Concrete examples where a limitation to 100nm may cause problems

– At a workshop on nanotechnologies which had been organised by DG SANCO on 22 October, it has been discussed that in the case of pharmaceuticals the size range of 100nm may be inadequate. As nanomedicines may be at the range of about 1000nm, a definition which is not appropriate for nanomedicines may hamper research and risk assessment. Thus, an EU definition needs to take into account the specific needs of nanomedicines.

– The current REACH legislation shows severe shortcomings when it comes to nanomaterials. We see an urgent need to consider all nanomaterials as new substances under REACH. Moreover, the volume threshold for registration of 1 ton per annum seems to be inadequate for nanomaterials and should be lowered to e.g. 10kg. Limiting the definition of nanomaterials to 100nm could create a new loophole in the future as substances which are slightly bigger than 100nm may escape from the above mentioned requirements that should apply to all nanomaterials.

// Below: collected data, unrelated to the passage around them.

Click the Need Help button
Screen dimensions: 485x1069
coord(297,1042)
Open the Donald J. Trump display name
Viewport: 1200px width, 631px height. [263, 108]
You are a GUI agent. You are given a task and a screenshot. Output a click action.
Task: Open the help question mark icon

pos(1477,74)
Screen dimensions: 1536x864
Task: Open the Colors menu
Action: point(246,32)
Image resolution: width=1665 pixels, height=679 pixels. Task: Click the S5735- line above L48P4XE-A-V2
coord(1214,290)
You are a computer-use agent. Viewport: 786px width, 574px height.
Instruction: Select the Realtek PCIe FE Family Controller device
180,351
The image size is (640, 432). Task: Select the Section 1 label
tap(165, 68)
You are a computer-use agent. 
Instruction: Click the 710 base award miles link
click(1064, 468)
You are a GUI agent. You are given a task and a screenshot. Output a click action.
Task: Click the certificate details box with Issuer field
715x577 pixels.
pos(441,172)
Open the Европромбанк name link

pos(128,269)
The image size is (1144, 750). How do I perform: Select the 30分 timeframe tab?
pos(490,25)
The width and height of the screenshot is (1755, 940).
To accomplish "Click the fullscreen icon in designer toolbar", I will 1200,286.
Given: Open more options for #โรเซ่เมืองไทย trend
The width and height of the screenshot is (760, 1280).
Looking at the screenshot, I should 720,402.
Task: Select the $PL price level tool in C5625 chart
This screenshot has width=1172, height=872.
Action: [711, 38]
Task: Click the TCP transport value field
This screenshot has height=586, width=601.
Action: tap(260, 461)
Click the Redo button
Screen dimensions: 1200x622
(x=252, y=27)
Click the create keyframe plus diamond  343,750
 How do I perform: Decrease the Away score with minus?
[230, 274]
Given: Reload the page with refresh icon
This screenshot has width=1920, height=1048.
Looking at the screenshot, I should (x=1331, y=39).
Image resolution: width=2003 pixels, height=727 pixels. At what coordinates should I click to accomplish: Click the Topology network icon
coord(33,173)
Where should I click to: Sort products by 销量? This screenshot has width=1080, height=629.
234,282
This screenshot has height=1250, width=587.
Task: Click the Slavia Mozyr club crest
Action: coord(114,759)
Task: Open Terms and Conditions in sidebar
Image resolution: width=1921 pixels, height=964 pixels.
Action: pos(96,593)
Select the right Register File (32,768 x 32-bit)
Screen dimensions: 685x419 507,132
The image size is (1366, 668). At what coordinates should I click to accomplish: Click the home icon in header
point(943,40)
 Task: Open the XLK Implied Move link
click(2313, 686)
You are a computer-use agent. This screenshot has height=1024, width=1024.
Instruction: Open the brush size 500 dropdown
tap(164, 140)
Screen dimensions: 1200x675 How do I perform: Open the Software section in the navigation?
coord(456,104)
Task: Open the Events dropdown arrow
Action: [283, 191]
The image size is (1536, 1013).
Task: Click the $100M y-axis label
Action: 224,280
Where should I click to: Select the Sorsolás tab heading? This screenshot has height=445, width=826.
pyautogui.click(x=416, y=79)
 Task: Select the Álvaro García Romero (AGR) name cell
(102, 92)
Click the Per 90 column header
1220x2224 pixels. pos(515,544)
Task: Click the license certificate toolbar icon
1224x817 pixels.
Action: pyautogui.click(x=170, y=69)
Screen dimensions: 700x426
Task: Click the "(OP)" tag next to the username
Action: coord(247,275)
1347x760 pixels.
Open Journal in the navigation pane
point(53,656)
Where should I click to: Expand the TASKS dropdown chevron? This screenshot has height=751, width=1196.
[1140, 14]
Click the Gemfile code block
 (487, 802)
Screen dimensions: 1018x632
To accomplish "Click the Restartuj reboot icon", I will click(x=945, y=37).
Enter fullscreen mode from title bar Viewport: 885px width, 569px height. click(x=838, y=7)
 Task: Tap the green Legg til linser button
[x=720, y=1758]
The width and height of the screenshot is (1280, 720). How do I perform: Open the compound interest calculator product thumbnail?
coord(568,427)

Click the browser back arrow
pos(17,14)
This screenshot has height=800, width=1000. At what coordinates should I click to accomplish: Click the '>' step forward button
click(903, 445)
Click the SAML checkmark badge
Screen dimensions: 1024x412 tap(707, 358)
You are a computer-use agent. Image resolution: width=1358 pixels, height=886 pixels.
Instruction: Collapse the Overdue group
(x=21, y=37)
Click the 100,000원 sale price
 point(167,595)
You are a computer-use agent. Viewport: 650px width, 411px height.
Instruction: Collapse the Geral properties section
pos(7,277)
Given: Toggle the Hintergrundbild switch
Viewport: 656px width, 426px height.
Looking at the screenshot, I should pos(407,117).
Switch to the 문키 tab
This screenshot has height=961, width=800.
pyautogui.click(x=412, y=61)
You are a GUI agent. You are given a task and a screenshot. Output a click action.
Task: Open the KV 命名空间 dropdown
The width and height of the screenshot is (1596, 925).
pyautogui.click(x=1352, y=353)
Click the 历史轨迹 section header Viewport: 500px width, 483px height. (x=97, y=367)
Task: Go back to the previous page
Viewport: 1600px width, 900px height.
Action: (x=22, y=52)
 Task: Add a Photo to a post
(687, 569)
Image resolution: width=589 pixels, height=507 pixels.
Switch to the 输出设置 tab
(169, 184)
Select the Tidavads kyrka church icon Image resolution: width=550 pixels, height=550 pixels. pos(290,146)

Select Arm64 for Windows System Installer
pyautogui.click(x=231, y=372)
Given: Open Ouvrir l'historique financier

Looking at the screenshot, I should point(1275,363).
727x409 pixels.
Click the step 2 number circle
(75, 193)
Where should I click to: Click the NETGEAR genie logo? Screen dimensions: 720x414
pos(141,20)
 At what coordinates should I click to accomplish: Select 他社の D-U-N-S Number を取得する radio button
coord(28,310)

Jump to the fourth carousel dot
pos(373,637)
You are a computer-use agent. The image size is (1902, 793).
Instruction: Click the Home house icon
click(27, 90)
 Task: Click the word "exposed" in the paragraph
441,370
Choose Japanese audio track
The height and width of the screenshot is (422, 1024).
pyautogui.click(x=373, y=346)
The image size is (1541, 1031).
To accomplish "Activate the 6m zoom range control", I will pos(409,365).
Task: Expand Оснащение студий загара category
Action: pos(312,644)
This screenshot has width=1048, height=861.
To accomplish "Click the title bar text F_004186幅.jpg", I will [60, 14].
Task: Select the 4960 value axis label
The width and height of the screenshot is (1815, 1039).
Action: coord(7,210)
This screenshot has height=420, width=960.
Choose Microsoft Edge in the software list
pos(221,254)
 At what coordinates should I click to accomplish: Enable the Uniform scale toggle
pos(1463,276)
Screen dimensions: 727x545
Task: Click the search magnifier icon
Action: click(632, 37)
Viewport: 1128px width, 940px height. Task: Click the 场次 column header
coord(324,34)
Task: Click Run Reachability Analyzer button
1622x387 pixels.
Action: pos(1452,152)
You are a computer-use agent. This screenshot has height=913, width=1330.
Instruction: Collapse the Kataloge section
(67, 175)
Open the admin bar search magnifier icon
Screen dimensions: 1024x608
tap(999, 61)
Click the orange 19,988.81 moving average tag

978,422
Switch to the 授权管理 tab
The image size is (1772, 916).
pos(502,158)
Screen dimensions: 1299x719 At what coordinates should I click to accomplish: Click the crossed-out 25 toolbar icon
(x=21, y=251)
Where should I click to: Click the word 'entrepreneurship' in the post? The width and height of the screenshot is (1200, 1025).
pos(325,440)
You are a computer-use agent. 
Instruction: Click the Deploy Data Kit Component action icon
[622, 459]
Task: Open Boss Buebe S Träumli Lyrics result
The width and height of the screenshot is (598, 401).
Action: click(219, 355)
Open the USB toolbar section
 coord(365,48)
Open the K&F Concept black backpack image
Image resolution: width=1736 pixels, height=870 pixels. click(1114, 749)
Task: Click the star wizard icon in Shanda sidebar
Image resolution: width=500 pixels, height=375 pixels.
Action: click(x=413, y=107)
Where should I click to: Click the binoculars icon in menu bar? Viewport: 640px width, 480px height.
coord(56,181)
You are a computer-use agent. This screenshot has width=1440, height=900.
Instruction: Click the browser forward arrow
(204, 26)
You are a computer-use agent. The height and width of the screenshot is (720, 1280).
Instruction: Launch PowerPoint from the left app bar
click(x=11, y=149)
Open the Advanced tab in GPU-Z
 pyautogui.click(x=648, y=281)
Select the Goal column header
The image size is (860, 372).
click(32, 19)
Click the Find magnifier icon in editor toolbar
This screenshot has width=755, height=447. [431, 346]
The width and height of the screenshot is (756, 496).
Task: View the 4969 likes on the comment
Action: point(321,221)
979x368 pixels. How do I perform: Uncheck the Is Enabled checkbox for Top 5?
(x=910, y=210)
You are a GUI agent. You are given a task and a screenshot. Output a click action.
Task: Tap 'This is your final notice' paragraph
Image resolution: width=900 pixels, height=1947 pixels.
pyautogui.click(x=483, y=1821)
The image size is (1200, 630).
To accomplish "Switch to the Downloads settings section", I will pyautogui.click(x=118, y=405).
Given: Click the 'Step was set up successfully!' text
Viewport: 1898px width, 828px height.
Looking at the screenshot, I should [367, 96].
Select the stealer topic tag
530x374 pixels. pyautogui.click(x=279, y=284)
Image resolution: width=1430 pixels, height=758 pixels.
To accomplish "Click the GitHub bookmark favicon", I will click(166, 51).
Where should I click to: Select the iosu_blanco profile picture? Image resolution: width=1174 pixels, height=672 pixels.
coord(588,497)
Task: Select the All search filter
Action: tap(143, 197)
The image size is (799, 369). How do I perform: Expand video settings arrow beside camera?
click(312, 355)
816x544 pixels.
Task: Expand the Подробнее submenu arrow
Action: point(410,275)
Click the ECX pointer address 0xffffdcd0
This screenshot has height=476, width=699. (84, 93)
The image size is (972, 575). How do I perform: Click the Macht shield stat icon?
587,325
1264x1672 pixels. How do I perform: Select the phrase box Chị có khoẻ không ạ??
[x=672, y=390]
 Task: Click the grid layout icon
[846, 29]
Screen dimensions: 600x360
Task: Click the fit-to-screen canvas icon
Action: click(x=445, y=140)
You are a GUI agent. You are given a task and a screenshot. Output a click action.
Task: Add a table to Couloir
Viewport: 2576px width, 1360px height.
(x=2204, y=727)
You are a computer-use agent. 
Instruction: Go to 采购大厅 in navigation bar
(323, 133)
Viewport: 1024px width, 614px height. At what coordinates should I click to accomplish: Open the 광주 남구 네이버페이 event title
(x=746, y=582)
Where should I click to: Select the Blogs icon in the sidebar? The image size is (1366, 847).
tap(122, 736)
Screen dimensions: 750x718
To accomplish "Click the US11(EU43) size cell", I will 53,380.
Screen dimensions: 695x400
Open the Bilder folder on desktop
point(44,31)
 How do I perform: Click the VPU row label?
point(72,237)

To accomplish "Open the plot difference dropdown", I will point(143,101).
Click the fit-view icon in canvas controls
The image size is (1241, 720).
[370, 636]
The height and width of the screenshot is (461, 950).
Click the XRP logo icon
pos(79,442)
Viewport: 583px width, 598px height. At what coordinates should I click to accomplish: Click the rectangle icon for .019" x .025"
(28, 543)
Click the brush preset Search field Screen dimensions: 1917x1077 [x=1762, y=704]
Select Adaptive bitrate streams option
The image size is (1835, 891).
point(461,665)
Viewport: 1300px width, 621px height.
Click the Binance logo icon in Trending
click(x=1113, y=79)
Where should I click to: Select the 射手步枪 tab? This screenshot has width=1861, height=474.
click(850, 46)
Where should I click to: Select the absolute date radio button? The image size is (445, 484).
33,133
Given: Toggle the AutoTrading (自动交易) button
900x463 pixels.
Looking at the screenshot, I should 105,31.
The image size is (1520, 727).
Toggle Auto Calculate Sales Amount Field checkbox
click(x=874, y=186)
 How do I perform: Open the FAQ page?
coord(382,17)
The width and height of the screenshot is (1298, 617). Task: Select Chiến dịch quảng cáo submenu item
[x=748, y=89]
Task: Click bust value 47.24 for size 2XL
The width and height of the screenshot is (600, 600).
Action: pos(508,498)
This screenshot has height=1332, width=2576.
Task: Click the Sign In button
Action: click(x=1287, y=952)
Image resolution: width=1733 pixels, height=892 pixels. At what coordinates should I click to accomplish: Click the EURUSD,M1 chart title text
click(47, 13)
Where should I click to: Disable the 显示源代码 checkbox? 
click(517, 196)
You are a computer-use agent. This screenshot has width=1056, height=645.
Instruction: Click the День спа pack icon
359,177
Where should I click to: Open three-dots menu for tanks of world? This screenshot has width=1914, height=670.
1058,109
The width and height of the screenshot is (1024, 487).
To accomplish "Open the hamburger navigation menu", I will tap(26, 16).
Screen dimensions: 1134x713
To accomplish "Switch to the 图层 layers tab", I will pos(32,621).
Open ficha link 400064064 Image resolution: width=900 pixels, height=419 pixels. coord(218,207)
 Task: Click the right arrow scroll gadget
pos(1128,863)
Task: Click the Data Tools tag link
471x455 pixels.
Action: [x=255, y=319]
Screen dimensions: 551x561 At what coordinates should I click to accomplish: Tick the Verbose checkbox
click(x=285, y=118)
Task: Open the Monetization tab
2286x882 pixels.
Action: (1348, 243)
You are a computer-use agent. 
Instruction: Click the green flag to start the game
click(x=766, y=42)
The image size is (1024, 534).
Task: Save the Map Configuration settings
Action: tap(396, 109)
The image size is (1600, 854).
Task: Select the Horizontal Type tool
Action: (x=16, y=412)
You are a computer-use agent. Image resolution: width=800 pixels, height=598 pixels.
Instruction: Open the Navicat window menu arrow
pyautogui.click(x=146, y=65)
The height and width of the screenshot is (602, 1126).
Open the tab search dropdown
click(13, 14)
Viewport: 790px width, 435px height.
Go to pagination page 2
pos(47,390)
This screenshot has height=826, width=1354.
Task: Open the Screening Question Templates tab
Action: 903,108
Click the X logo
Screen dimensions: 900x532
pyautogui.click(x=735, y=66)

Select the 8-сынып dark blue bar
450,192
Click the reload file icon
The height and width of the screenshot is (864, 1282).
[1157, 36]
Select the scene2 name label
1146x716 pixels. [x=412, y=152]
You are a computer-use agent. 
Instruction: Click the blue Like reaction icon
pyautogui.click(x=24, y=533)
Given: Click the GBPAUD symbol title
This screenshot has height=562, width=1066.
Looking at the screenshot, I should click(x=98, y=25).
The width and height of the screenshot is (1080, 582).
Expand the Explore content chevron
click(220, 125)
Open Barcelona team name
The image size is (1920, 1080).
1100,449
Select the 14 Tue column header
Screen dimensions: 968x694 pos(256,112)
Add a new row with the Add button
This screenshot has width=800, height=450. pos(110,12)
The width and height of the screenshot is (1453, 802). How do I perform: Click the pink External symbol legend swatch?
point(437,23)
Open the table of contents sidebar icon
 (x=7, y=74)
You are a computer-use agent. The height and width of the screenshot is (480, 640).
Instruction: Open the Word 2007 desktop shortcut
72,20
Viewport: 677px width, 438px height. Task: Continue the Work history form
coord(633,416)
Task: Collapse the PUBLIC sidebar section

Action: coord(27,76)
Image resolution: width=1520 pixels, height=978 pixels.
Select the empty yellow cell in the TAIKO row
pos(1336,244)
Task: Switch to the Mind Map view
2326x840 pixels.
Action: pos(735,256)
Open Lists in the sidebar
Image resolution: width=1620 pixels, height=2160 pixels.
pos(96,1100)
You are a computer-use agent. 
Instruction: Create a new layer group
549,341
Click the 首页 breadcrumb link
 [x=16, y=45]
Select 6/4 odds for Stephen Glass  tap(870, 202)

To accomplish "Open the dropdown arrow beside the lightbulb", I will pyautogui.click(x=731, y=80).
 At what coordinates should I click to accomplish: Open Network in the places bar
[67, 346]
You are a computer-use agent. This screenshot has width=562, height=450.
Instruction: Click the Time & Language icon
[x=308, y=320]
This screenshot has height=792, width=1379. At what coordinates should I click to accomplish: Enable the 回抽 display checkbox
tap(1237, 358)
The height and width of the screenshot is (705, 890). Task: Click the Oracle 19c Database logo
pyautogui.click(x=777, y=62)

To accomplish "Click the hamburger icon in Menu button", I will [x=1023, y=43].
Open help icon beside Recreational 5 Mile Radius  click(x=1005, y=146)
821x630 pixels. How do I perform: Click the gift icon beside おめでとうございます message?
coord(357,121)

2. Definition should include agglomerates and aggregates

A definition for regulatory purposes should include agglomerates and aggregates as they often show physiochemicals properties which may pose safety concerns. For this reason we welcome that the Draft Recommendation includes nanoparticles that have a specific surface area by volume greater than 60 m2/cm3.

You can get the entire recommendation (5 pp.) including references from here.

This puts me in mind of Health Canada’s public consultation on a nanomaterials definition. I did put in a submission to the consultation which closed in August and have yet to hear of any results from this process. I did find this notice on their Interim Policy Statement on Health Canada’s Working Definition for Nanomaterials page,

This consultation is now closed. Comments and suggestions received during this consultation period are being considered in any necessary revisions to the Interim Policy Statement on Health Canada’s Working Definition for Nanomaterials. Health Canada will make available information to further clarify the use of this policy statement.

Couldn’t they tell us how many responses they got and maybe share a little information?